### Goal of the exercise
Only one stretch of the listing below is wanted. Give it again exactly, from the line with "Instruction: Click the DS18B20" through the line with "Image resolution: width=375".
####
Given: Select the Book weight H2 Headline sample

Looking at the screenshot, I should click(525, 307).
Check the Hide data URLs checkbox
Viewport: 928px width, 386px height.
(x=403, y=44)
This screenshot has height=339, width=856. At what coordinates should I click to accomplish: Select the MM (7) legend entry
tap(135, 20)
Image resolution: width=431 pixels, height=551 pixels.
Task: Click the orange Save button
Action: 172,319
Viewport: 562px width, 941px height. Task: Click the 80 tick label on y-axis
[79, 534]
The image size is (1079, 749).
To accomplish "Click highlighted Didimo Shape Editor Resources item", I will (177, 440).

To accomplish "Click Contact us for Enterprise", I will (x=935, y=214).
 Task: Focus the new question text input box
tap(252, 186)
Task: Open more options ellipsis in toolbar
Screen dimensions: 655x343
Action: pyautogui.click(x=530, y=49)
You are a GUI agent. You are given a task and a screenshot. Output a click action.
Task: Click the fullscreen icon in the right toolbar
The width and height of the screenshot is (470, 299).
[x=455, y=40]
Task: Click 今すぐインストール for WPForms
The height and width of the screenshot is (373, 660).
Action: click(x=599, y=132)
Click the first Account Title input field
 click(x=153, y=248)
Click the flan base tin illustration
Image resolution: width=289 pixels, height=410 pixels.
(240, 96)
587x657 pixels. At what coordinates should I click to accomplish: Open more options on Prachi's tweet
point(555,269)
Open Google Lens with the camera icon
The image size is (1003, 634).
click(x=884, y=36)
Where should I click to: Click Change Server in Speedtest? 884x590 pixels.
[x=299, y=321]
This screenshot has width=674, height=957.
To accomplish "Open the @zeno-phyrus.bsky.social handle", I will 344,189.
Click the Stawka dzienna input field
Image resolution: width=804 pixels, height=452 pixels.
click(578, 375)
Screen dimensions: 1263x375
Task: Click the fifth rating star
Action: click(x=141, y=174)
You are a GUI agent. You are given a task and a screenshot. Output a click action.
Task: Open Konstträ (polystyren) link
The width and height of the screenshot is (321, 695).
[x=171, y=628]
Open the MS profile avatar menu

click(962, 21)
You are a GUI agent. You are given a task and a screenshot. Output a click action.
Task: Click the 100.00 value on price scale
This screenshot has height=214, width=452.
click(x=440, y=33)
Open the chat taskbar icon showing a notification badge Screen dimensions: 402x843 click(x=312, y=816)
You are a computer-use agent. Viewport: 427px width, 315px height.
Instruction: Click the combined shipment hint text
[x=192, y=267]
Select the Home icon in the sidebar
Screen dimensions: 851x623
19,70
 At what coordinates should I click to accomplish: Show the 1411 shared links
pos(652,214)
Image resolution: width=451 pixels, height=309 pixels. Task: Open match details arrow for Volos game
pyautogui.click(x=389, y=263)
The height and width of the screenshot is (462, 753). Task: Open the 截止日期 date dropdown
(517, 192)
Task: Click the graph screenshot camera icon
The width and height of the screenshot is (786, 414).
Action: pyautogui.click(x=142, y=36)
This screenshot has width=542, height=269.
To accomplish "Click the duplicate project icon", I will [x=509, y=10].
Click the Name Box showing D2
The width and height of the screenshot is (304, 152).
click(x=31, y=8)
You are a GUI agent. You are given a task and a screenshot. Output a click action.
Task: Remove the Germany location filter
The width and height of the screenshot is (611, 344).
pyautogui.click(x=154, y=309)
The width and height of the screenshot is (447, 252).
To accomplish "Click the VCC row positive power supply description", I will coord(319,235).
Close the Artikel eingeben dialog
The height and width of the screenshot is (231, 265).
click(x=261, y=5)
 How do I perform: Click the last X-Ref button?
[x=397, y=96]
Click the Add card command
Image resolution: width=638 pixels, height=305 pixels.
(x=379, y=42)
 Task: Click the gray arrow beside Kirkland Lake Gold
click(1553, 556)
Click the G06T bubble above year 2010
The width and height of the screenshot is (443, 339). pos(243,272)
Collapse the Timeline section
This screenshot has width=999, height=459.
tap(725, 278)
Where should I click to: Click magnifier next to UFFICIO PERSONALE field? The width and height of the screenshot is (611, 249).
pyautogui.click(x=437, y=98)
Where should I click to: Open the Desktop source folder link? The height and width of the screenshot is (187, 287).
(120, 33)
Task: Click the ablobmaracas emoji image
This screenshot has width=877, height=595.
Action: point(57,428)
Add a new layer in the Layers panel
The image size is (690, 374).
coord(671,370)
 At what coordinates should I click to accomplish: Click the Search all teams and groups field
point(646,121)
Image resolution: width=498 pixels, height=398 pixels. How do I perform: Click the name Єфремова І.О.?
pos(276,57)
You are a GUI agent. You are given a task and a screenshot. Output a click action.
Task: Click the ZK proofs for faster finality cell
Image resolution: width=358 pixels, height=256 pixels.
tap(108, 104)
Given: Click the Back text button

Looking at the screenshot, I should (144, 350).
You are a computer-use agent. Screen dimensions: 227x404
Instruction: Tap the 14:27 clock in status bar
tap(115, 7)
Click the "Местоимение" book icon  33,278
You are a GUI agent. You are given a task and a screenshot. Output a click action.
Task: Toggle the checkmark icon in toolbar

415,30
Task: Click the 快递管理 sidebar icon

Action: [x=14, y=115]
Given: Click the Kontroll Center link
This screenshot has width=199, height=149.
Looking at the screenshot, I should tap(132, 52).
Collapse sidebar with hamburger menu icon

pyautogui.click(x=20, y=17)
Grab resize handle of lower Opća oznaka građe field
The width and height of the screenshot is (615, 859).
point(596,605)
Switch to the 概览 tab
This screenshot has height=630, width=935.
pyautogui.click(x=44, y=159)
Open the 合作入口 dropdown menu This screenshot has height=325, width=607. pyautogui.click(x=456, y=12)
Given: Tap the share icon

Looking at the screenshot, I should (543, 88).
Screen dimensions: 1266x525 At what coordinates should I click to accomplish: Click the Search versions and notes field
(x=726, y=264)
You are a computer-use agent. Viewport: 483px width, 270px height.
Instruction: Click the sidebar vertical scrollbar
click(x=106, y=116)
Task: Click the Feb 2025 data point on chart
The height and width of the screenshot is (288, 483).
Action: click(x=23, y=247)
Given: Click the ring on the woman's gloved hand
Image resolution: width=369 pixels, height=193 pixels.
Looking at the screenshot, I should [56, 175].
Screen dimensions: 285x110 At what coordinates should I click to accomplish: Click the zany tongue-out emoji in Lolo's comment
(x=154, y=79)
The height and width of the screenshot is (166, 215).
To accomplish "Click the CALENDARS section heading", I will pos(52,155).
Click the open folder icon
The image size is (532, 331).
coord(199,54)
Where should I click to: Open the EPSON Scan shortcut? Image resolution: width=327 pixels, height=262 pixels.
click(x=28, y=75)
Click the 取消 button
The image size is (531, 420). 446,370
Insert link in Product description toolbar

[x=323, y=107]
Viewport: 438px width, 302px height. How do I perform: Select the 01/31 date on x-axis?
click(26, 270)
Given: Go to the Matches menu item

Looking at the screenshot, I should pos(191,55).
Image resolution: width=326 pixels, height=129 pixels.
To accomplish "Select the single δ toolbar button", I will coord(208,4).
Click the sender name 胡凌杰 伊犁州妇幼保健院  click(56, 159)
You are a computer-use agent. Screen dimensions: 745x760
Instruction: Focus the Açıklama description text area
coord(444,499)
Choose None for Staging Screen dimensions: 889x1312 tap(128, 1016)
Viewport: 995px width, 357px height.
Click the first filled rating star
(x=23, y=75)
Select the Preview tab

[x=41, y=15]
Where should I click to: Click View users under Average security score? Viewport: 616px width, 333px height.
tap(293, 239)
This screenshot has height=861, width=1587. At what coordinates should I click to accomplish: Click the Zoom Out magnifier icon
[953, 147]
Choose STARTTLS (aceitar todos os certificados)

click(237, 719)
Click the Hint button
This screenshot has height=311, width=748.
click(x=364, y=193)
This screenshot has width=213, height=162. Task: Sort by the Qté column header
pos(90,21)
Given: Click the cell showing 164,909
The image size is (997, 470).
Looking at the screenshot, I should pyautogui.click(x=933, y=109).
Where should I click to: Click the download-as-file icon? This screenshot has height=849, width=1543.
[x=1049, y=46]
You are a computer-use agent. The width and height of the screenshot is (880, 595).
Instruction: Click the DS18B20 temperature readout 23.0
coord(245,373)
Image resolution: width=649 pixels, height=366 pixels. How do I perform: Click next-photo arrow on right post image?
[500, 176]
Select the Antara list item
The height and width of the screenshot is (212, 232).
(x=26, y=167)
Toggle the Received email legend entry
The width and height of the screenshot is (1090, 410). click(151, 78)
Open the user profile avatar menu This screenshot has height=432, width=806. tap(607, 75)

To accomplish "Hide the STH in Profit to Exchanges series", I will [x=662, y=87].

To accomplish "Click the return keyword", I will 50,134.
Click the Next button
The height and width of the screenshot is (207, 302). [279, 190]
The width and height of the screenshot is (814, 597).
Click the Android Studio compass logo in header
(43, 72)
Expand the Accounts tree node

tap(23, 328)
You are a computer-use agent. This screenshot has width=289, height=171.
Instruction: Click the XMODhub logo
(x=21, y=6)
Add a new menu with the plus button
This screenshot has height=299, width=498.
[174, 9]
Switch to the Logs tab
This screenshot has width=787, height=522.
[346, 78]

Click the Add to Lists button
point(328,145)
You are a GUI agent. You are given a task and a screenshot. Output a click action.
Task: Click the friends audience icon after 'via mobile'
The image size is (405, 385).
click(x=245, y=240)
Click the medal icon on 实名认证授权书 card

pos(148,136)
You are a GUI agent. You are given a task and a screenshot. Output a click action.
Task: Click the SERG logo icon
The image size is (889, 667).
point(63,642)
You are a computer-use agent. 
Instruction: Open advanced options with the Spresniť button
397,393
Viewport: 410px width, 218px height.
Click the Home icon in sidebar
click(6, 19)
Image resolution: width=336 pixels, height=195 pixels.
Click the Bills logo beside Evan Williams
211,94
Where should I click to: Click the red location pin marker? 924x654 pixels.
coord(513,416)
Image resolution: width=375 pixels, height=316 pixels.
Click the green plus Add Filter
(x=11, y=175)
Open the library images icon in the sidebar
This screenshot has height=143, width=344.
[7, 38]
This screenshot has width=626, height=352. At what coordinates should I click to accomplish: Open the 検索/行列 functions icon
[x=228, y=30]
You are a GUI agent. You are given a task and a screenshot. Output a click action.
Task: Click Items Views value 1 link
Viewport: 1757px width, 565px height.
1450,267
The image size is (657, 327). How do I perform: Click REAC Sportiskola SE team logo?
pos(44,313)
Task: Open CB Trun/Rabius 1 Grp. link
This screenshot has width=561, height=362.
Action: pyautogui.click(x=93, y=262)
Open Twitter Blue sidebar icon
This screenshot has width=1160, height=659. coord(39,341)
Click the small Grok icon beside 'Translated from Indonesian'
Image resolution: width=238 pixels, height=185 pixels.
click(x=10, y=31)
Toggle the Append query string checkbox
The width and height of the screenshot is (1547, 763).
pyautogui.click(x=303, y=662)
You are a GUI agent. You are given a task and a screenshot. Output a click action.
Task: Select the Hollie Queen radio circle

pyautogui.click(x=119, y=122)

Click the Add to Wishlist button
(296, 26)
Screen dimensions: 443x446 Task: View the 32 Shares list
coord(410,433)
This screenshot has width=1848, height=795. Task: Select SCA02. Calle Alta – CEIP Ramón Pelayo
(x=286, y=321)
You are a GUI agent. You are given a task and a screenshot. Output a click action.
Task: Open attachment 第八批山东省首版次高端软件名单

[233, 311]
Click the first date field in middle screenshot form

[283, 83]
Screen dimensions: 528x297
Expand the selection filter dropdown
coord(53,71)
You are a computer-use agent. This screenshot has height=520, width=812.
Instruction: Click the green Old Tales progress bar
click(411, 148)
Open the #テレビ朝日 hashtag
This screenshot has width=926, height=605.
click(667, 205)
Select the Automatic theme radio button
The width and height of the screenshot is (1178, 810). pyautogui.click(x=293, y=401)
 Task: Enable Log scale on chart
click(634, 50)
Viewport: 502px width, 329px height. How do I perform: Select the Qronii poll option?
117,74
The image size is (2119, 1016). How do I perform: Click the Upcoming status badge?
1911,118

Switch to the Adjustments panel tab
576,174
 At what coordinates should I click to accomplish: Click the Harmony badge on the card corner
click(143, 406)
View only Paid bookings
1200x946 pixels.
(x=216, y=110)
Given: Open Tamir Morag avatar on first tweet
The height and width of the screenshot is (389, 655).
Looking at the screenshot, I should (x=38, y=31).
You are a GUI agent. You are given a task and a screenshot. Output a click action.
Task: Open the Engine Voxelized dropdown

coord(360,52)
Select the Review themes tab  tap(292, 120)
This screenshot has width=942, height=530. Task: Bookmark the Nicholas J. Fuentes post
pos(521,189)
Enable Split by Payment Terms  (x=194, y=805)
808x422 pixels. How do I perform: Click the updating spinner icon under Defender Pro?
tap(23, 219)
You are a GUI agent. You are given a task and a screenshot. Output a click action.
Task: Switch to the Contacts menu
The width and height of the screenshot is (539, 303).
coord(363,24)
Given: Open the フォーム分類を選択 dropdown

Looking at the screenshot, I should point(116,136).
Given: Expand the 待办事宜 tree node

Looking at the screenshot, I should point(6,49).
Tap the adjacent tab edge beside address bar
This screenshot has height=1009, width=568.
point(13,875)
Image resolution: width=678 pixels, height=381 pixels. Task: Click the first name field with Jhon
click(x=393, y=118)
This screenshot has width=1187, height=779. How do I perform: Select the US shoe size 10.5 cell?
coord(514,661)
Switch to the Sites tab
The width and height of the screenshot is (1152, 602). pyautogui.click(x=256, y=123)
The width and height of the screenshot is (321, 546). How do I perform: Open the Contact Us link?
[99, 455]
####
### Answer space
Instruction: Click the DS18B20 temperature readout 23.0
coord(245,373)
Image resolution: width=649 pixels, height=366 pixels. How do I perform: Click next-photo arrow on right post image?
[500, 176]
Select the Antara list item
The height and width of the screenshot is (212, 232).
(x=26, y=167)
Toggle the Received email legend entry
The width and height of the screenshot is (1090, 410). click(151, 78)
Open the user profile avatar menu This screenshot has height=432, width=806. tap(607, 75)

To accomplish "Hide the STH in Profit to Exchanges series", I will [x=662, y=87].

To accomplish "Click the return keyword", I will 50,134.
Click the Next button
The height and width of the screenshot is (207, 302). [279, 190]
The width and height of the screenshot is (814, 597).
Click the Android Studio compass logo in header
(43, 72)
Expand the Accounts tree node

tap(23, 328)
You are a computer-use agent. This screenshot has width=289, height=171.
Instruction: Click the XMODhub logo
(x=21, y=6)
Add a new menu with the plus button
This screenshot has height=299, width=498.
[174, 9]
Switch to the Logs tab
This screenshot has width=787, height=522.
[346, 78]

Click the Add to Lists button
point(328,145)
You are a GUI agent. You are given a task and a screenshot. Output a click action.
Task: Click the friends audience icon after 'via mobile'
The image size is (405, 385).
click(x=245, y=240)
Click the medal icon on 实名认证授权书 card

pos(148,136)
You are a GUI agent. You are given a task and a screenshot. Output a click action.
Task: Click the SERG logo icon
The image size is (889, 667).
point(63,642)
You are a computer-use agent. 
Instruction: Open advanced options with the Spresniť button
397,393
Viewport: 410px width, 218px height.
Click the Home icon in sidebar
click(6, 19)
Image resolution: width=336 pixels, height=195 pixels.
Click the Bills logo beside Evan Williams
211,94
Where should I click to: Click the red location pin marker? 924x654 pixels.
coord(513,416)
Image resolution: width=375 pixels, height=316 pixels.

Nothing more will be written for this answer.